These were my thoughts:
I’m having a hard time wrapping my head around Mark’s P.’s email. I think almost everyone who has been a part of this discussion over the last few days understands that more choices exist than just 1) “Game” and 2) “Being alone.” The question is: To what extent does Game live up its promise of being 1) a way to help men in their personal relationships with women, and 2) a way to help conservatives rebuild American culture?
Up until last week, I knew nothing of “Game.” I began my research with an open mind. Having completed my research, I feel comfortable stating that Game is not the answer because it fosters an attitude in which men objectify women, casual sex is excused or even encouraged, and as it pertains to married couples, it doesn't facilitate the emotional, spiritual connection that is the key to true happiness. Of course, knowledge is power, and it is worth knowing what makes women “tick” inside. But that’s independent of Game, which has – for whatever reason – morphed into a chauvinistic pseudo-religion among the men who preach its gospel. The bottom line is: There are better alternatives to Game.

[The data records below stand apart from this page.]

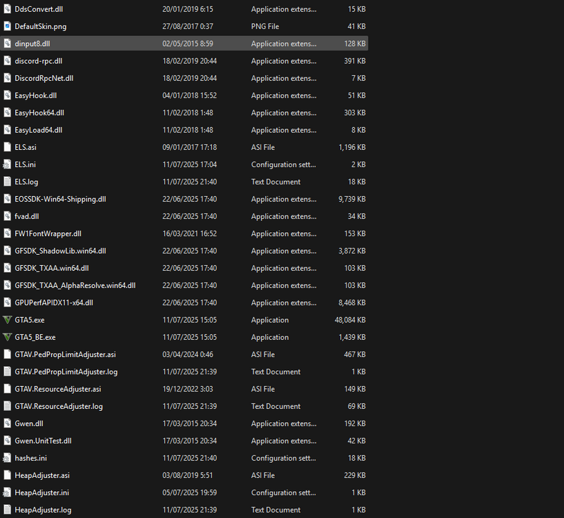Image resolution: width=564 pixels, height=518 pixels.
Task: Click the DefaultSkin.png image icon
Action: [8, 26]

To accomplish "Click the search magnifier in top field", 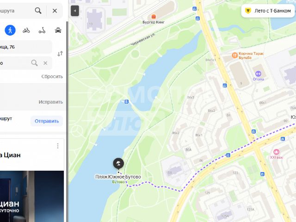I will point(38,11).
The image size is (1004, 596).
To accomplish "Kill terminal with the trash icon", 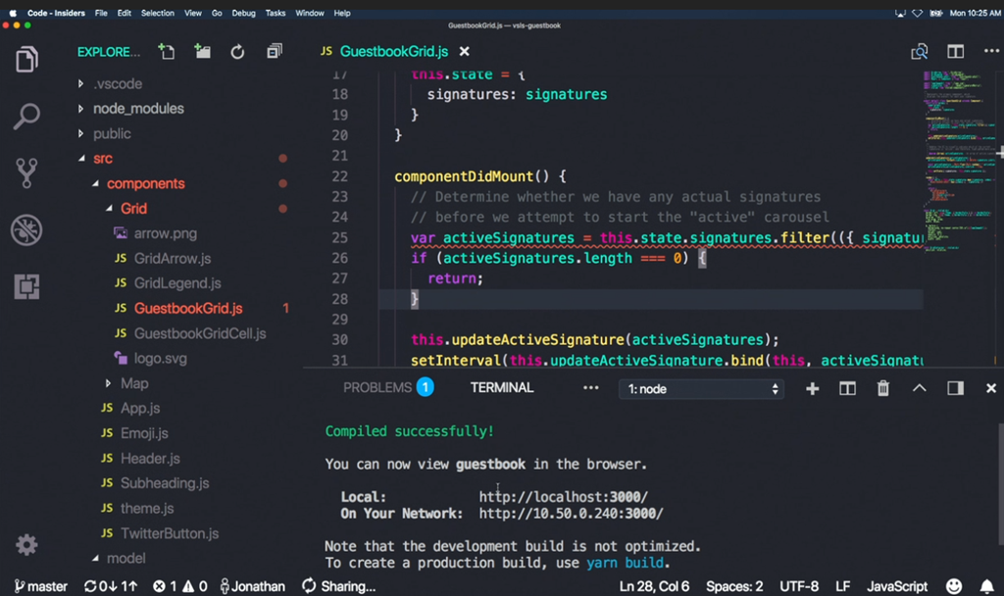I will [882, 388].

I don't have a clever marketing term for my viewpoint, but basically, I believe that men should be confident and happy with themselves, and that eventually (maybe not instantly) that confidence and happiness will attract the right mate.
Yes, I understand that might not be what people want to hear. After all, as Mark P. points out, there are many men who are alone right now. Good men. Men who deserve happiness and fulfillment with a woman. Men who deserve families. And I sympathize with all of them. I’ve been in that situation. But Game is not the answer. The idea that one must choose between “Game” and “Being alone” is a false one.